Material to process: Begin

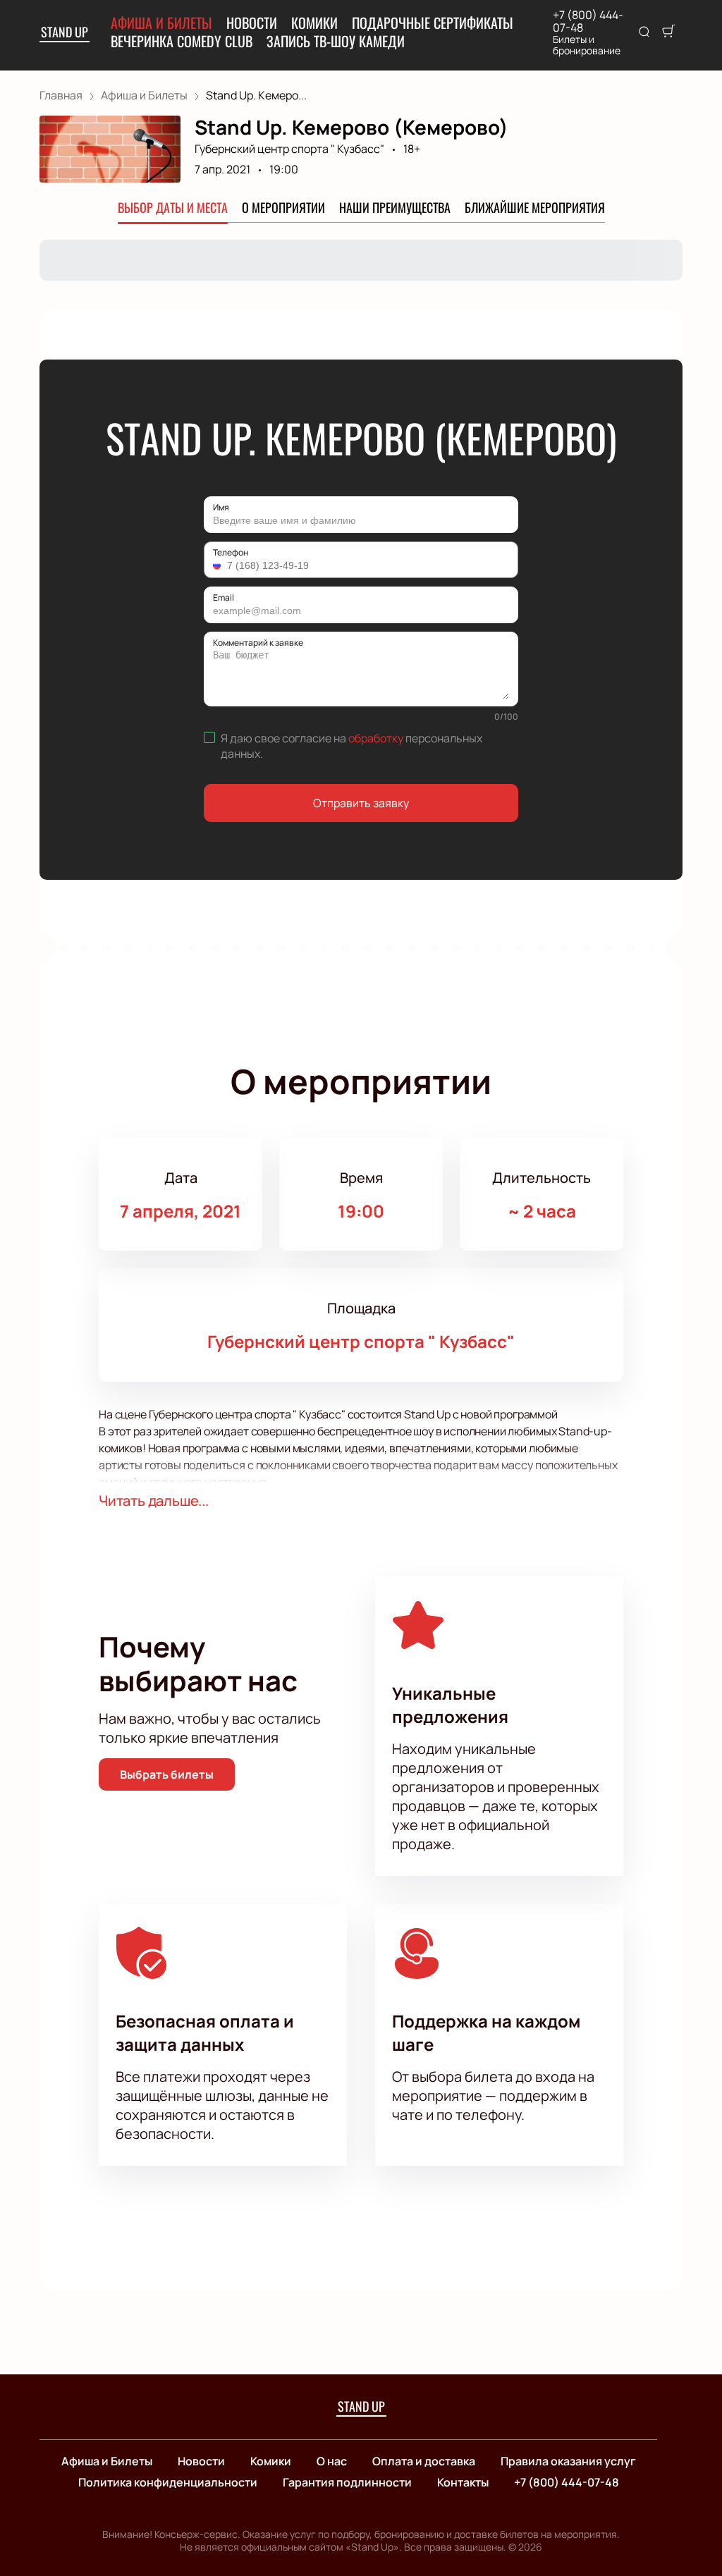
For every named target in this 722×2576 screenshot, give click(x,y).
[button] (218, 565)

Material to process: End
Material to process: Begin

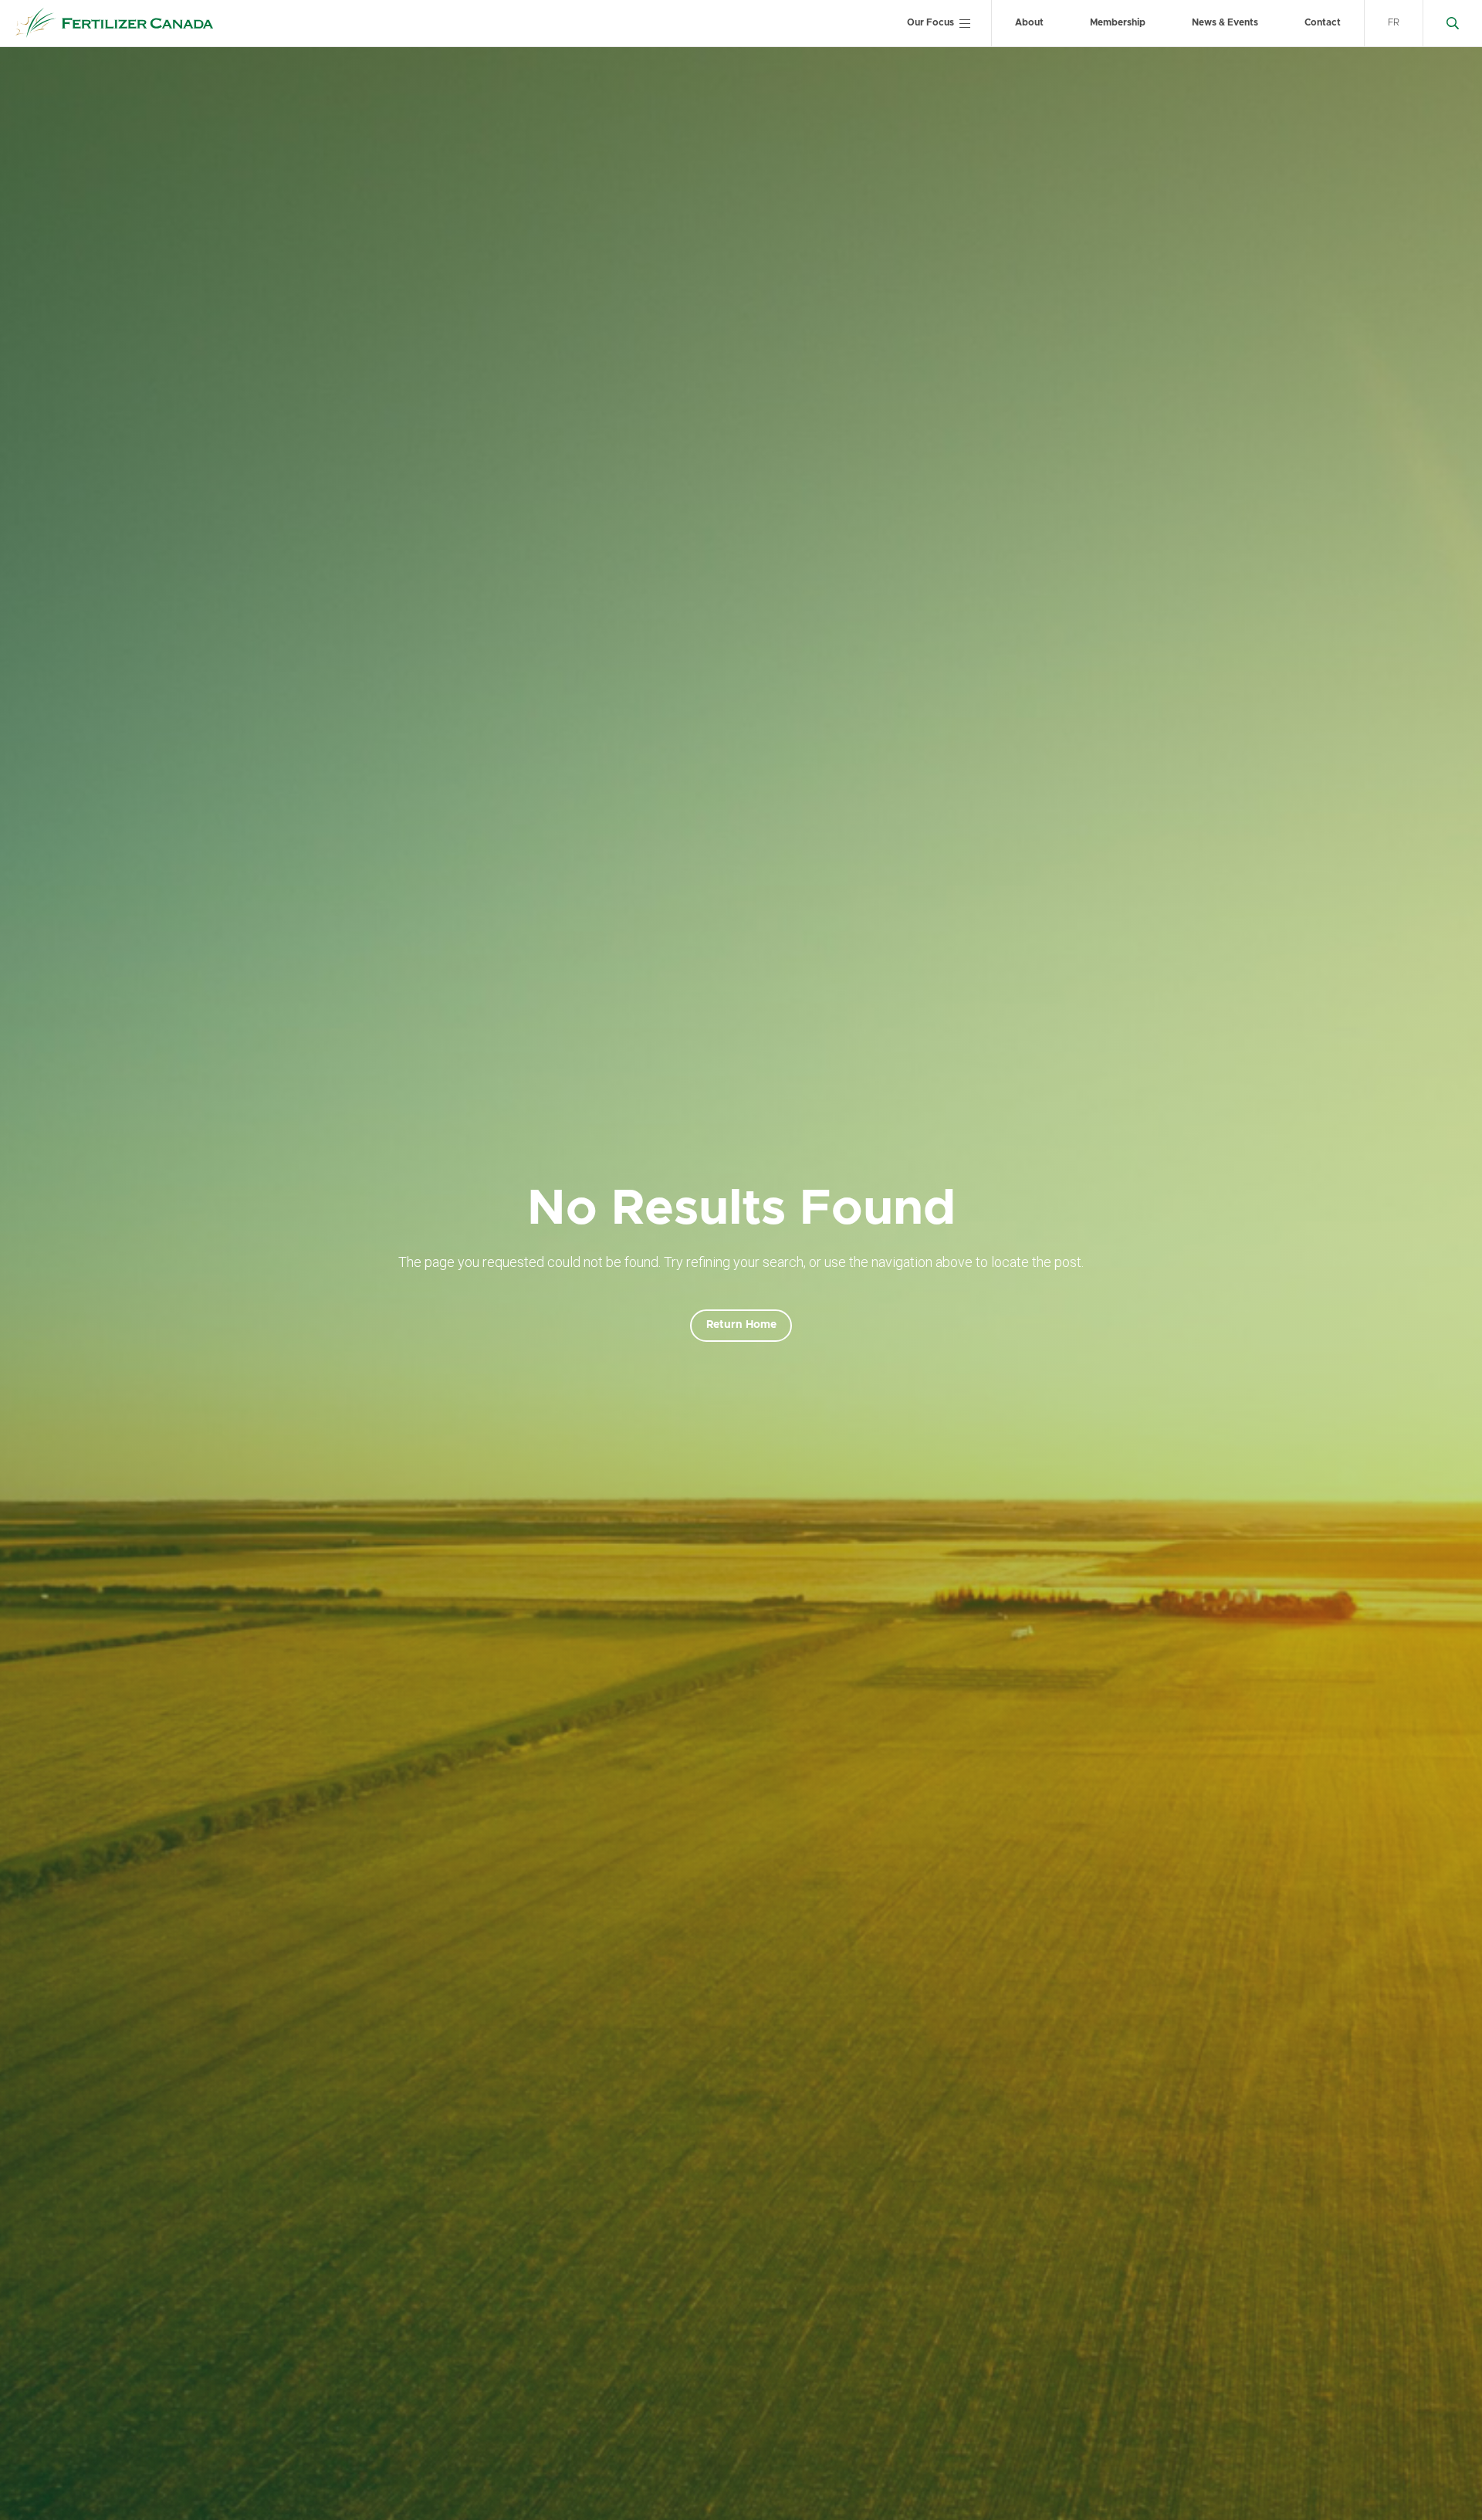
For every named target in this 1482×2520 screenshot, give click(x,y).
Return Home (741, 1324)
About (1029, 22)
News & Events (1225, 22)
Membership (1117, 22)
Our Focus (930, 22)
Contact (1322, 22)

Material to process: End

Precisely the lines between those holding "For every named target in this 722×2576" and "[button] (218, 565)", inclusive, are to be reproduced from the listing above, with nothing added.

**Reply to the task:**
For every named target in this 722×2576 screenshot, give click(x,y).
[button] (218, 565)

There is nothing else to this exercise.